What did Graham Holdings (GHC) stockholders vote on at the 2026 annual meeting?

Stockholders at Graham Holdings’ 2026 annual meeting voted on electing ten directors and approving 2025 executive compensation. Class A and Class B shares voted separately on director nominees, while only Class A stockholders cast the advisory vote on named executive officer pay.

Which directors were elected by Graham Holdings (GHC) Class A stockholders?

Class A stockholders elected directors including Thomas S. Gayner, Donald E. Graham, Jack Markell, Anne M. Mulcahy, Timothy J. O’Shaughnessy, G. Richard Wagoner Jr., and Katharine Weymouth, with 928,001 votes cast in favor for each nominee and no votes recorded as against or abstaining.

How did Graham Holdings (GHC) Class B stockholders vote on board nominees?

Class B stockholders supported several nominees with mixed levels of support. Tony Allen received 2,008,684 votes for and 616,040 against, Danielle Conley received 2,021,514 for and 603,512 against, and Christopher C. Davis received 1,630,311 for and 994,436 against, with small numbers abstaining.

Was Graham Holdings’ 2025 executive compensation approved by stockholders?

Yes. Class A stockholders approved Graham Holdings’ 2025 compensation for named executive officers in an advisory vote.

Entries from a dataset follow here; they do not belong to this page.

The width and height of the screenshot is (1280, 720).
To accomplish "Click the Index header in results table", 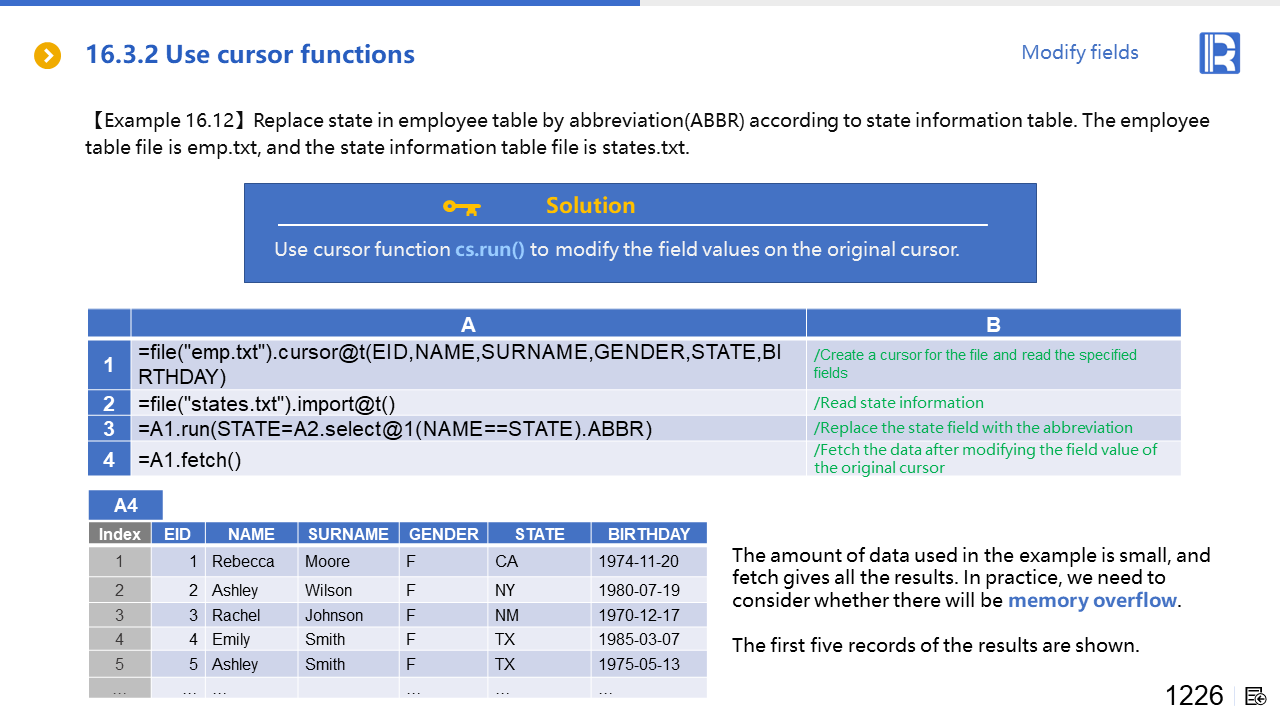I will 119,534.
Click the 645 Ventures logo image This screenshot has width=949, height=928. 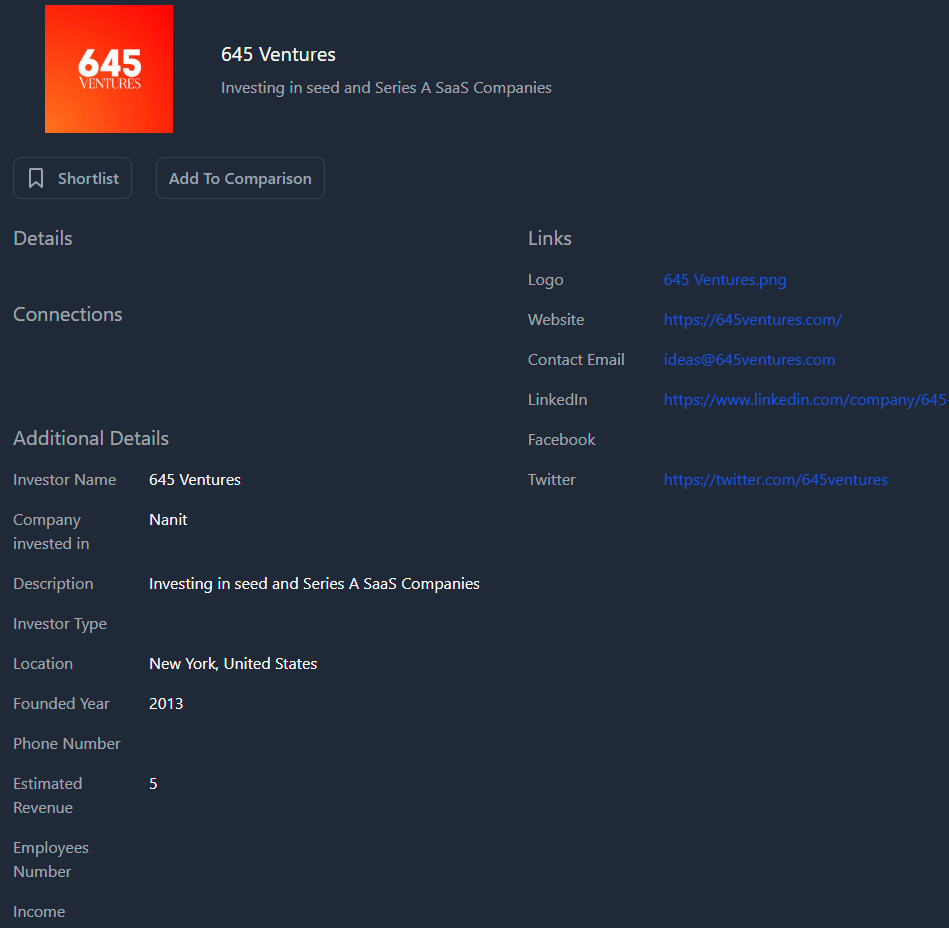coord(109,69)
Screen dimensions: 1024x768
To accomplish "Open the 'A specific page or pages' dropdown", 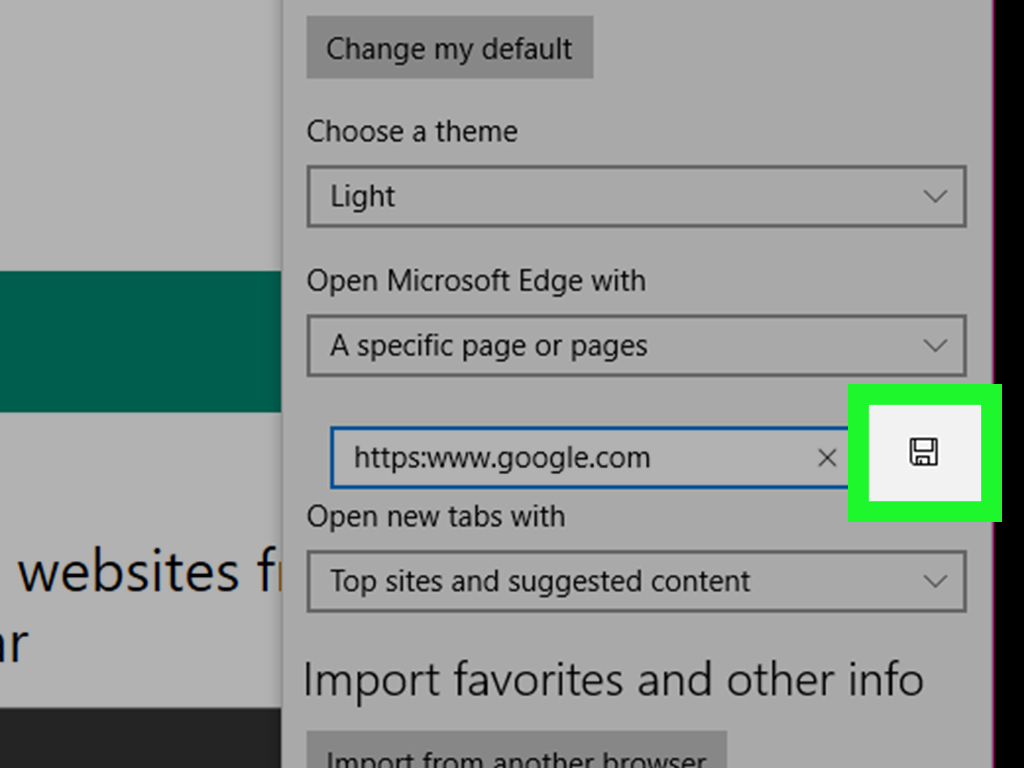I will point(636,345).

The result showed 928,001 votes in favor, with no votes against and no abstentions, indicating full support from the Class A voting block present for this proposal.

Who signed the Graham Holdings (GHC) 8-K reporting the 2026 meeting results?

The report summarizing the 2026 annual meeting results was signed on behalf of Graham Holdings Company by Nicole M. Maddrey. She is identified in the document as Senior Vice President, Secretary, and General Counsel, signing under the requirements of the Securities Exchange Act of 1934.